# [TASK DIRECTIONS]
Rewrite the lines below, swapping "shopping cart" for "shopping basket" and leaving everything else as it is.

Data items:
--

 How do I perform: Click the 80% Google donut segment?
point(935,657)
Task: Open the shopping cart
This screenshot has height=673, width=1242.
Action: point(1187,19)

--

# [RESULT]
 How do I perform: Click the 80% Google donut segment?
point(935,657)
Task: Open the shopping basket
This screenshot has height=673, width=1242.
Action: point(1187,19)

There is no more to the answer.